Options: applications to resource and environmental economics.

Authors
Publication date
1999
Publication type
Thesis
Summary Many environmental policies operate on the principle of pollution thresholds above which environmental protection measures are triggered. However, economic theory says little about their validity. The purpose of this paper is to fill this gap. The recognition of the role played by technological change in pollution control is the main thread of the proposed response. The major characteristic of these changes is their irreversibility. This is particularly important when the pollution considered is a stock pollution: a dynamic approach to the problem is therefore proposed. It is coupled with a stochastic approach intended to integrate the uncertainty on the evolution of the pollution and its effects. The first part of the work is devoted to the presentation and discussion of the tools used. Initially developed to deal with investment choices, the recent theory of <> has proven to be a particularly adequate tool for analyzing issues of irreversibility and uncertainty in the field of resources and the environment. A synthesis of the notion of real option and those of quasi-option value and option price, which are older and specific to the economics of resources and the environment, is proposed.
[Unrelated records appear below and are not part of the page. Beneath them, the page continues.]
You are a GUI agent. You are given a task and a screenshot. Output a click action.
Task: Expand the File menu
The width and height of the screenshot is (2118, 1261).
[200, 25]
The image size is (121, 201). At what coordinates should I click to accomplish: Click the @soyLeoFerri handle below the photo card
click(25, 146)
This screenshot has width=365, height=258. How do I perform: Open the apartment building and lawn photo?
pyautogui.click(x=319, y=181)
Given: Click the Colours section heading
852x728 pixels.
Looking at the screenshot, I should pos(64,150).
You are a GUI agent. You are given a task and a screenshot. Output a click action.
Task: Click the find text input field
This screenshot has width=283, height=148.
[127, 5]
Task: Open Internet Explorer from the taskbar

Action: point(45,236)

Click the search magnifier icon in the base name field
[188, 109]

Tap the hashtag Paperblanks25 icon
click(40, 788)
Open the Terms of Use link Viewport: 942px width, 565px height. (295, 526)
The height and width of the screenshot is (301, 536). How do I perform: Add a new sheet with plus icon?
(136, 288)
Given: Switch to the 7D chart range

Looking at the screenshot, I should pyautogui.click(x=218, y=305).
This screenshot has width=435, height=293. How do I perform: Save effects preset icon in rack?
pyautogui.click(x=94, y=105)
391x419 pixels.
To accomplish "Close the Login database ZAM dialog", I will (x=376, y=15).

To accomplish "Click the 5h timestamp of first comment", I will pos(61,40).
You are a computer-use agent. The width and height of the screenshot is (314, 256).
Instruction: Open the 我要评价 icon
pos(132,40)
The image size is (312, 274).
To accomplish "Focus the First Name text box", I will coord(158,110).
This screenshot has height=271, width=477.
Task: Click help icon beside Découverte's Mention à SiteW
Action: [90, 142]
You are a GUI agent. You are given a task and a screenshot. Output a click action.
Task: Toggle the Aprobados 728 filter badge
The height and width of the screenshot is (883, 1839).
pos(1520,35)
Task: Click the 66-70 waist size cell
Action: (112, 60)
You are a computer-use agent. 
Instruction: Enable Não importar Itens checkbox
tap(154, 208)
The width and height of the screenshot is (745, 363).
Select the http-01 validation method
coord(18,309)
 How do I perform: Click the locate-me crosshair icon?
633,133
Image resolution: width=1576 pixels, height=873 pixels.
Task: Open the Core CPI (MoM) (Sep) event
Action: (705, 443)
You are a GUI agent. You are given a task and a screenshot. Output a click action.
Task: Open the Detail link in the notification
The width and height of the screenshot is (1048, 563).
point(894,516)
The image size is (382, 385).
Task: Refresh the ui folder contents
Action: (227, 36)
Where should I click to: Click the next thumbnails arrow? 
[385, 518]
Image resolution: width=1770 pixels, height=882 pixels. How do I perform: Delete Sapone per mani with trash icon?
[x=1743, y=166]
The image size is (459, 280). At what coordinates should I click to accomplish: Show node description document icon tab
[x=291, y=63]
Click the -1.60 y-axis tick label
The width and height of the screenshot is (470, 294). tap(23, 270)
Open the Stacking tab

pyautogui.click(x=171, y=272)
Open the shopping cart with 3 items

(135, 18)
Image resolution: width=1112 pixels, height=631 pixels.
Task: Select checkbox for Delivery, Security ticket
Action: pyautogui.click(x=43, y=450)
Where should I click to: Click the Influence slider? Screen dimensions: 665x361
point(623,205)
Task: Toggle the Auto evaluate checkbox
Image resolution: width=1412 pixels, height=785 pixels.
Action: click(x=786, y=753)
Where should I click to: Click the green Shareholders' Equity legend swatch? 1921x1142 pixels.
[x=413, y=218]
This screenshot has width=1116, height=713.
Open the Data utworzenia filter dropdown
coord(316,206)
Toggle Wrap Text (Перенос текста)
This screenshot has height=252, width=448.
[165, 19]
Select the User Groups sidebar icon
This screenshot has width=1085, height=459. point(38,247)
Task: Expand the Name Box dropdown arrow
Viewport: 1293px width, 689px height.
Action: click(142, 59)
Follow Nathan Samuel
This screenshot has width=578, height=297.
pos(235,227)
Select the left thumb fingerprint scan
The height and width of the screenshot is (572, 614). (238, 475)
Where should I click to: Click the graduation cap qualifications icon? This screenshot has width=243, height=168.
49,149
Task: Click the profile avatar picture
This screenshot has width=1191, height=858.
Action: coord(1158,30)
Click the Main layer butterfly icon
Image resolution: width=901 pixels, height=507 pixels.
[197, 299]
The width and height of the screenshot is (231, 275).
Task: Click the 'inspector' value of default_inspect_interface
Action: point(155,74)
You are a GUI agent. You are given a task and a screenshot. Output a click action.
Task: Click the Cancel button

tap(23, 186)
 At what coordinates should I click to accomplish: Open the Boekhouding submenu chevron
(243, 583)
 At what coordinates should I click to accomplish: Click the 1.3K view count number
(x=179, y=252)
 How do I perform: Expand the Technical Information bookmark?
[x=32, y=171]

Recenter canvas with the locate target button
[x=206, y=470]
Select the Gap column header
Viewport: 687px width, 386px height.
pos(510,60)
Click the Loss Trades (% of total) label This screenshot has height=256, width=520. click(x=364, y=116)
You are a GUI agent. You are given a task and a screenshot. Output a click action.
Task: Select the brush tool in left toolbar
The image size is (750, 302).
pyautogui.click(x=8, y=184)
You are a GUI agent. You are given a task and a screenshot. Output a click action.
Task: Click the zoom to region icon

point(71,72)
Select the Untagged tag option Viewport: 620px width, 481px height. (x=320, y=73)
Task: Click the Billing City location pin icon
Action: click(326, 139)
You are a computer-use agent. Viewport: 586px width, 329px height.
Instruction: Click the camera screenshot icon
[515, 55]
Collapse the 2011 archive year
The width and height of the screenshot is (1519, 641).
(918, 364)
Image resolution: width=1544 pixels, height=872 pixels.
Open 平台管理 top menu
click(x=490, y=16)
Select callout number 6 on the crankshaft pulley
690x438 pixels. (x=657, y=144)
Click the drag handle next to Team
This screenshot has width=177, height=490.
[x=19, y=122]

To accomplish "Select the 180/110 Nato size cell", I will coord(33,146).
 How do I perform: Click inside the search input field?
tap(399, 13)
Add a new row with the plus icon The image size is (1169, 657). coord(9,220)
It allows us to better dissociate the effects of irreversibility from those of uncertainty. Once these precisions have been made, a model justifying the use of pollution thresholds from an economic point of view is developed throughout the second part. The model differs from the usual models of real options by the fact that the decision considered here, the technological change, affects the evolution of the variable of interest of the problem, the pollution. The technological aspects and the interest of an environmental tax are more particularly studied. An application to the case of the greenhouse effect illustrates the point.